Start of Dataset entries

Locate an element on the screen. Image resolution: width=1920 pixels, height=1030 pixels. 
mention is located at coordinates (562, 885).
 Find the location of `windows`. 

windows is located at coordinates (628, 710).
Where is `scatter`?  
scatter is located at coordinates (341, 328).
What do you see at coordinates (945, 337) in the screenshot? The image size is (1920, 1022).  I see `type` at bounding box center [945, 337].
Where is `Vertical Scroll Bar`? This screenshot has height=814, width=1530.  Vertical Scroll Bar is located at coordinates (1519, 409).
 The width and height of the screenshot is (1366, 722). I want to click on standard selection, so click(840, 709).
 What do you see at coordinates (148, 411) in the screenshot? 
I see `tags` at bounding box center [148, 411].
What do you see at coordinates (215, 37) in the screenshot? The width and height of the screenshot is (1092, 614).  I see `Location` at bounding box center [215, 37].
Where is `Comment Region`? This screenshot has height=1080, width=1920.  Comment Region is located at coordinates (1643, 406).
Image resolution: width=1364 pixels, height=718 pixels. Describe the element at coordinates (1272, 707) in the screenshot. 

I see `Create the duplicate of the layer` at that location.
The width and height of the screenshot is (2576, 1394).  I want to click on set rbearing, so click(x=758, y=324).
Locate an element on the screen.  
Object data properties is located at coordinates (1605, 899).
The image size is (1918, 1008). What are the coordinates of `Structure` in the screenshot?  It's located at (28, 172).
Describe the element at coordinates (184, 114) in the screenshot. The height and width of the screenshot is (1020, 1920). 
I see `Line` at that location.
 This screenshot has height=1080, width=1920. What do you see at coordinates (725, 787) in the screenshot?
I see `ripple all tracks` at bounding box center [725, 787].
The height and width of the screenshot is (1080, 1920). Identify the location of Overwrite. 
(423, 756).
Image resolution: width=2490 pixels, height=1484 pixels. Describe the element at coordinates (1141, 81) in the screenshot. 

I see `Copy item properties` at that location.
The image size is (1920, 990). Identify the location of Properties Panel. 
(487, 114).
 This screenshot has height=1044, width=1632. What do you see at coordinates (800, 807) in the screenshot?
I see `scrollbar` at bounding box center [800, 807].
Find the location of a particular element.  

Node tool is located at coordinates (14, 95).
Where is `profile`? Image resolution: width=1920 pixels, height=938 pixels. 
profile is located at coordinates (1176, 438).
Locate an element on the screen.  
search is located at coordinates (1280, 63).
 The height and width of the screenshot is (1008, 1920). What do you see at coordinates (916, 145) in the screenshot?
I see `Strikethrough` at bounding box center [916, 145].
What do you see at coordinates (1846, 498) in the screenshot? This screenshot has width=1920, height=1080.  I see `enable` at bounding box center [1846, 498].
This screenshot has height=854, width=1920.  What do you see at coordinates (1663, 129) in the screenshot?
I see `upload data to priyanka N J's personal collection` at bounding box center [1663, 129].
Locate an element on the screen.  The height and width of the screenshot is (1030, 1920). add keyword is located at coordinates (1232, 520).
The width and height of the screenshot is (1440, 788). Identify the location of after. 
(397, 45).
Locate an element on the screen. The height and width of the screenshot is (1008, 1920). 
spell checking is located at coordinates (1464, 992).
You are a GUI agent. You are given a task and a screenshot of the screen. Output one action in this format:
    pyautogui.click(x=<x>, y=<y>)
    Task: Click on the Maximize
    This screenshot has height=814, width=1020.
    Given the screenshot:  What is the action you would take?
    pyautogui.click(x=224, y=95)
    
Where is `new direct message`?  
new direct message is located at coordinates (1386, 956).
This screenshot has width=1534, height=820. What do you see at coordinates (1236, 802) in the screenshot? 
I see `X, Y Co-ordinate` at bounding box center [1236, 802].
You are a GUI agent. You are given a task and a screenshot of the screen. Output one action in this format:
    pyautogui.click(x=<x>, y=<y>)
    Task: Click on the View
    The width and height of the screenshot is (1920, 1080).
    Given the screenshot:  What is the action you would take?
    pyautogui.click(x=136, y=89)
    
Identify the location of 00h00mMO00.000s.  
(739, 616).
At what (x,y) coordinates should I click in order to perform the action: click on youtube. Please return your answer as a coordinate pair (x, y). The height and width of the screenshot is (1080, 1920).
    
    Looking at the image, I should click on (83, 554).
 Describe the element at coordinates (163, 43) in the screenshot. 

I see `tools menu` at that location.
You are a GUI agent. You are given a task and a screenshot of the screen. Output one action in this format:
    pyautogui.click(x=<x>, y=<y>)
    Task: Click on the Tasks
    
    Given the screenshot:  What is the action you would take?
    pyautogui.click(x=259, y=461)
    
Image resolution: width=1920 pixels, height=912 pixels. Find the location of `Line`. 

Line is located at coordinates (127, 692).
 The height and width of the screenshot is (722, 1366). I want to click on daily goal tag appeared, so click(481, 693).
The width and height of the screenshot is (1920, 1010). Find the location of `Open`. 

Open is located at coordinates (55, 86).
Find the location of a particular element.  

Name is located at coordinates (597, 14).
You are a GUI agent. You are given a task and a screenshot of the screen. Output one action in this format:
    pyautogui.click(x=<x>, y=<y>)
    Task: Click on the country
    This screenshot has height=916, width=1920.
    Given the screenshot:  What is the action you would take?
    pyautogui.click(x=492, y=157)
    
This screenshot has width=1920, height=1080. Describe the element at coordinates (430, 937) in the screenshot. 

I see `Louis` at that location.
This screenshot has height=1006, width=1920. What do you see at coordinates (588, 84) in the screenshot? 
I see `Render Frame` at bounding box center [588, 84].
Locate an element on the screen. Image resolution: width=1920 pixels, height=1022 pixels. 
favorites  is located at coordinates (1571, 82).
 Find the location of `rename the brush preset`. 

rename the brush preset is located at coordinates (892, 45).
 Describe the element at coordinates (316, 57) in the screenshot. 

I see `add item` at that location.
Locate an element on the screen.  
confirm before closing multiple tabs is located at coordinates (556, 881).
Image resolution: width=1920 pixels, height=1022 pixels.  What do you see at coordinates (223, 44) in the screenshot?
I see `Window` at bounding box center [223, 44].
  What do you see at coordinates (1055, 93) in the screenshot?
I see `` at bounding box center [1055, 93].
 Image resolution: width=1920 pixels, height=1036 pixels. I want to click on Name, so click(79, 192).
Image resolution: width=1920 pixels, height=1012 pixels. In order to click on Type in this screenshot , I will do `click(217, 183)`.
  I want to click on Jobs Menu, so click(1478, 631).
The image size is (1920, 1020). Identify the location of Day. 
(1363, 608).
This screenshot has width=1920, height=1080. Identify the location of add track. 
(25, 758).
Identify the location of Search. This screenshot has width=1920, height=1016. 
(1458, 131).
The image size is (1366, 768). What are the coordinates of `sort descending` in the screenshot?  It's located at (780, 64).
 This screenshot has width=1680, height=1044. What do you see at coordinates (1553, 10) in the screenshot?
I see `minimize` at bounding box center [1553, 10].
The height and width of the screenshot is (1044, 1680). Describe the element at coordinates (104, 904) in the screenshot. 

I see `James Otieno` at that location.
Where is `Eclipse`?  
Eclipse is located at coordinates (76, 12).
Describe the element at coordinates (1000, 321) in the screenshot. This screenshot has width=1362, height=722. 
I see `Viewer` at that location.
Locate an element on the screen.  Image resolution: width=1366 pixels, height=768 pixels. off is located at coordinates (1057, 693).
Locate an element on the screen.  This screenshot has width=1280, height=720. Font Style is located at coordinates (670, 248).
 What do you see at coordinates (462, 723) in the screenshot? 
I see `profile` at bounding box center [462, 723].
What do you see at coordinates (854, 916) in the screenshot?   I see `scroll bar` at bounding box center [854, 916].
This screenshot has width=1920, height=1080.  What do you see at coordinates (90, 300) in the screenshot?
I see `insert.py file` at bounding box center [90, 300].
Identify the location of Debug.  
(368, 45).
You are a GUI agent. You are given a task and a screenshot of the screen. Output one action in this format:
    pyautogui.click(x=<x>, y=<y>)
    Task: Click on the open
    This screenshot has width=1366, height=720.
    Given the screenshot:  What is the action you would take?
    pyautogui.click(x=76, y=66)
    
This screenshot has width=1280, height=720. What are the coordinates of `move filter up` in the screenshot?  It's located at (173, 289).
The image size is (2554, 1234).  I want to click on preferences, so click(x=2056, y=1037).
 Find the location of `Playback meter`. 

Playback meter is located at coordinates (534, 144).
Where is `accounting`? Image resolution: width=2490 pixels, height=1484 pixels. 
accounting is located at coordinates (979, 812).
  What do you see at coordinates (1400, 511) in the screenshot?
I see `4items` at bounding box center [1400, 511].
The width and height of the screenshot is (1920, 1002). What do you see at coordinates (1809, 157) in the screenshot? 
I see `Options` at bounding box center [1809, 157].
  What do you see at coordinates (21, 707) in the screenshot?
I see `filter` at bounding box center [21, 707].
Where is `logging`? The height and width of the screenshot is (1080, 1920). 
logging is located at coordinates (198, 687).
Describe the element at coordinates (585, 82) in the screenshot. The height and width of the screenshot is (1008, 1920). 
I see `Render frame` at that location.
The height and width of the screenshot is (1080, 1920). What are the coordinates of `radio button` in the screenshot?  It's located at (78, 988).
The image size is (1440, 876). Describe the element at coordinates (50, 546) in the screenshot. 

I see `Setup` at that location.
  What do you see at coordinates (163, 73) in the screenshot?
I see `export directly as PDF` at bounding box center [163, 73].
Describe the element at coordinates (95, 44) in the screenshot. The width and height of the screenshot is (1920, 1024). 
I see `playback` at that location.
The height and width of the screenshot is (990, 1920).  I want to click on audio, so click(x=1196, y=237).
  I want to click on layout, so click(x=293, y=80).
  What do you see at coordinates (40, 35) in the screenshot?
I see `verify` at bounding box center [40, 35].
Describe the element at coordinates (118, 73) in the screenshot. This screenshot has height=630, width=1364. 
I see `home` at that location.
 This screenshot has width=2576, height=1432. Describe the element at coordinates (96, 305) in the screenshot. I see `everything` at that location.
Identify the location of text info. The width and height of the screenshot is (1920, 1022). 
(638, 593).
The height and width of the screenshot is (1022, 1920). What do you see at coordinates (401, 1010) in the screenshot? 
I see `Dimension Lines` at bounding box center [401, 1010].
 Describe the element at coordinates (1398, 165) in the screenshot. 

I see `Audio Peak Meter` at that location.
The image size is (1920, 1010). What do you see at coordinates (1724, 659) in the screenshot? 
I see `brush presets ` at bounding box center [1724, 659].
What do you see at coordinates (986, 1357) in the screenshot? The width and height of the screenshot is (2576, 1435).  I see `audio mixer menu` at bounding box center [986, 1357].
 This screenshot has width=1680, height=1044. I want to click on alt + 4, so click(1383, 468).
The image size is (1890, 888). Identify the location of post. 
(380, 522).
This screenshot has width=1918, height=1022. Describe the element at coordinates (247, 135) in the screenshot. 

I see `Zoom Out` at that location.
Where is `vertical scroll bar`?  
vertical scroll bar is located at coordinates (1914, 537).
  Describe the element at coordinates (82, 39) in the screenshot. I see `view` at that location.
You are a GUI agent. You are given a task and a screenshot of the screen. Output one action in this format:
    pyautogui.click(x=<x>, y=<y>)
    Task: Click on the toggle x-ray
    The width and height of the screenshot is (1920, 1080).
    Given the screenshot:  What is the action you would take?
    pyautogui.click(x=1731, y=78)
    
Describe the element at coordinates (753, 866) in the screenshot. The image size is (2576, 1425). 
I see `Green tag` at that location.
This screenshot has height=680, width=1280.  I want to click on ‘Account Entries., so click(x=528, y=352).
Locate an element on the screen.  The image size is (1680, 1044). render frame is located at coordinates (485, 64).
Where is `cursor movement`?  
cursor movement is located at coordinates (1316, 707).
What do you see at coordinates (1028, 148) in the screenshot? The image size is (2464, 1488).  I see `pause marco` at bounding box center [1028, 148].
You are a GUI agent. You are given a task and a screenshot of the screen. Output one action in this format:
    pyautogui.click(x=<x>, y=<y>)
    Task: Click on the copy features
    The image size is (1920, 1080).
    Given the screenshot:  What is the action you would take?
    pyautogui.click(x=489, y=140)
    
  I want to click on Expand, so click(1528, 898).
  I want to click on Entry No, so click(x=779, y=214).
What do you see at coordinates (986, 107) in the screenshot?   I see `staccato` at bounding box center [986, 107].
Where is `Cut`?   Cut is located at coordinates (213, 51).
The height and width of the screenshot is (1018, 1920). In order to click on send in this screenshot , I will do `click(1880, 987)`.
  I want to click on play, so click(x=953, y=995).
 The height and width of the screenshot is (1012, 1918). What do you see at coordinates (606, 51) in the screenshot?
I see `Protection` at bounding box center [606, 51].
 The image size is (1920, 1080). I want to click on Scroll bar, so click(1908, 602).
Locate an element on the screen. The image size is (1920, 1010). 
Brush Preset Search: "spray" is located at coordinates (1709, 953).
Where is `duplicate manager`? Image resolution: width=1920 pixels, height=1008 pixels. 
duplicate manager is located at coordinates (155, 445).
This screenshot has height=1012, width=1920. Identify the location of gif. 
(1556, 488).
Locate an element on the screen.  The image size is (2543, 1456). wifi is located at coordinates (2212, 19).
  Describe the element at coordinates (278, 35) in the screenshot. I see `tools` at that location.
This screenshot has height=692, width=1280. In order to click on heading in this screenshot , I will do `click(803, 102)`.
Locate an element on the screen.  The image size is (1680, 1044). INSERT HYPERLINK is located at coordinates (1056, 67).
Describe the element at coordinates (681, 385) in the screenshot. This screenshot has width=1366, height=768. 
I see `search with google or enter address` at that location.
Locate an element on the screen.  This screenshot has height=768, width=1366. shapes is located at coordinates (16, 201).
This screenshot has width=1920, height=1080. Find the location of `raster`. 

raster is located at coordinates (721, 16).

End of Dataset entries

▶ _Task goal_
Can you duplicate the material above word for word, starting with the line that contains "The image size is (1918, 1008)." and going on through the line that contains "profile is located"?

▶ _Exercise answer_
The image size is (1918, 1008). What are the coordinates of `Structure` in the screenshot?  It's located at (28, 172).
Describe the element at coordinates (184, 114) in the screenshot. The height and width of the screenshot is (1020, 1920). 
I see `Line` at that location.
 This screenshot has height=1080, width=1920. What do you see at coordinates (725, 787) in the screenshot?
I see `ripple all tracks` at bounding box center [725, 787].
The height and width of the screenshot is (1080, 1920). Identify the location of Overwrite. 
(423, 756).
Image resolution: width=2490 pixels, height=1484 pixels. Describe the element at coordinates (1141, 81) in the screenshot. 

I see `Copy item properties` at that location.
The image size is (1920, 990). Identify the location of Properties Panel. 
(487, 114).
 This screenshot has height=1044, width=1632. What do you see at coordinates (800, 807) in the screenshot?
I see `scrollbar` at bounding box center [800, 807].
Find the location of a particular element.  

Node tool is located at coordinates (14, 95).
Where is `profile`? Image resolution: width=1920 pixels, height=938 pixels. 
profile is located at coordinates (1176, 438).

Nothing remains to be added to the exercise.